Rencontre avec Marthe Pommié du Lab-Zéro, un laboratoire innovant pour repenser l’action publique !

Le tiers-lieu temporaire Coco Velten dans des locaux de l’ancienne Direction des Routes à Marseille
15 Oct 2018

A Marseille, la Préfecture de la Région PACA expérimente de nouveaux modèles d’action publique avec la création d’un laboratoire d’innovation publique, nommé le Lab Zéro. Ce projet s’est fixé un objectif ambitieux, celui de réduire drastiquement, à zéro, le nombre de sans-abris dans les rues de la cité phocéenne. Une ambition pour stimuler l’innovation qui a permis de mettre en place un service dédié aux personnes de la rue qui leur permet d’éviter les périodes d’attente trop longues des services d’accueil en leur offrant rapidement un logement dans des bâtiments vacants.

Pour en savoir plus sur cette expérience inédite, nous avons interviewé Marthe Pommié, Directrice de la plateforme modernisation du Secrétariat des affaires régionales de la Provence-Alpes-Côte d’Azur, qui coordonne le Lab Zéro.

L’équipe du Lab Zéro est composée d’acteurs d’horizon divers

L’équipe du Lab Zéro est composée d’acteurs d’horizon divers ©lelabzero.fr

Le Lab zéro, qu’est-ce que c’est exactement ?

“C’est un laboratoire d’innovation publique porté par la Préfecture de région PACA. Il fait partie des douze lauréats d’un appel à Projet National lancé en 2016, qui vise à mettre en œuvre des innovations dans les services de l’Etat et dans les territoires. Pour impulser de nouvelles approches, nous avons voulu créer une spécificité, celle de travailler sur des “objectifs zéro”, principalement pour remettre au centre de nos préoccupations l’objectif plutôt que les moyens.
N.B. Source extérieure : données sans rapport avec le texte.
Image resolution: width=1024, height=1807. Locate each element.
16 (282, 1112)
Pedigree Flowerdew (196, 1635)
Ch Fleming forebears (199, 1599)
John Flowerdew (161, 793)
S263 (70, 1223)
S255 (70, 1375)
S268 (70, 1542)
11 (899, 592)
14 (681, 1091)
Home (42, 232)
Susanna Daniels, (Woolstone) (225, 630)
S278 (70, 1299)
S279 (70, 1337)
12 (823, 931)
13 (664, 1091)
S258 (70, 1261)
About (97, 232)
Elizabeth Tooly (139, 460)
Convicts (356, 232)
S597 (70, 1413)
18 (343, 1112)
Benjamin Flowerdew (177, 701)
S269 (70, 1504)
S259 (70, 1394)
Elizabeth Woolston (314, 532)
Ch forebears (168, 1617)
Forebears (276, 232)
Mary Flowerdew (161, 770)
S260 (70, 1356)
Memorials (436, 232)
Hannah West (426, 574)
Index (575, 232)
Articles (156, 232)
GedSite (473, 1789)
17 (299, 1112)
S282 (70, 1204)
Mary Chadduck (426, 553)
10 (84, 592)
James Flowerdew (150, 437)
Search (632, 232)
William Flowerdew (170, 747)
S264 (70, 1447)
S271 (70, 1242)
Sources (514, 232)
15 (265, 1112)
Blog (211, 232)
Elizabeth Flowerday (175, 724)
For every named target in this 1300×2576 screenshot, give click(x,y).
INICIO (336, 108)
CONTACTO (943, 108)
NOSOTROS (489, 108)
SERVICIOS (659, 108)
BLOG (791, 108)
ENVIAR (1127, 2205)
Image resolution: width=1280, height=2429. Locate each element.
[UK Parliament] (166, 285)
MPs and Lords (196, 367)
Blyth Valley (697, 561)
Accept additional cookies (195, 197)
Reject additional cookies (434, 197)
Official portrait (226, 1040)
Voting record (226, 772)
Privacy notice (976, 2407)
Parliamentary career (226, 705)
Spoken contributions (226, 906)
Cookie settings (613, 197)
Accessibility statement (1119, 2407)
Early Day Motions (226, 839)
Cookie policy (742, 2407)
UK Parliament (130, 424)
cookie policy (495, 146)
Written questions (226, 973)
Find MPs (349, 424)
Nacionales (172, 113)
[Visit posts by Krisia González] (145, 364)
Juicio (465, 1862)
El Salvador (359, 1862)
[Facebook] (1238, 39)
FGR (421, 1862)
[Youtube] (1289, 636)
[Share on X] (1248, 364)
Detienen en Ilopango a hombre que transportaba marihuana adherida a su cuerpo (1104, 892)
Parce que lorsqu’on cherche à innover, alors que l’on a plutôt l’habitude d’effectuer de la gestion courante, on est très vite happé, et c’est normal, par les outils et les dispositifs. Très souvent, quand on se concentre sur l’innovation, on oublie l’objectif final alors que tous ses outils ont été créés et décidés précisément au service d’un objectif ! Dans un monde avec beaucoup de strates dans l’histoire de l’action publique, tout un tas de dispositifs ressortent : nous sommes finalement vite noyés et souvent découragés par le nombre de choses qui existent déjà.

L’avantage avec l’objectif zéro, c’est qu’on affirme une vision claire. Par exemple, dans notre premier projet, nous visons celui que personne ne dorme dehors. L’exercice consiste à imaginer ce que nous pourrions faire s’il nous était possible de mettre en place une seule action, n’importe laquelle. C’est l’idée de partir de zéro. Nous avons donc commencé nos travaux ainsi, en imaginant une action phare pour atteindre un objectif.”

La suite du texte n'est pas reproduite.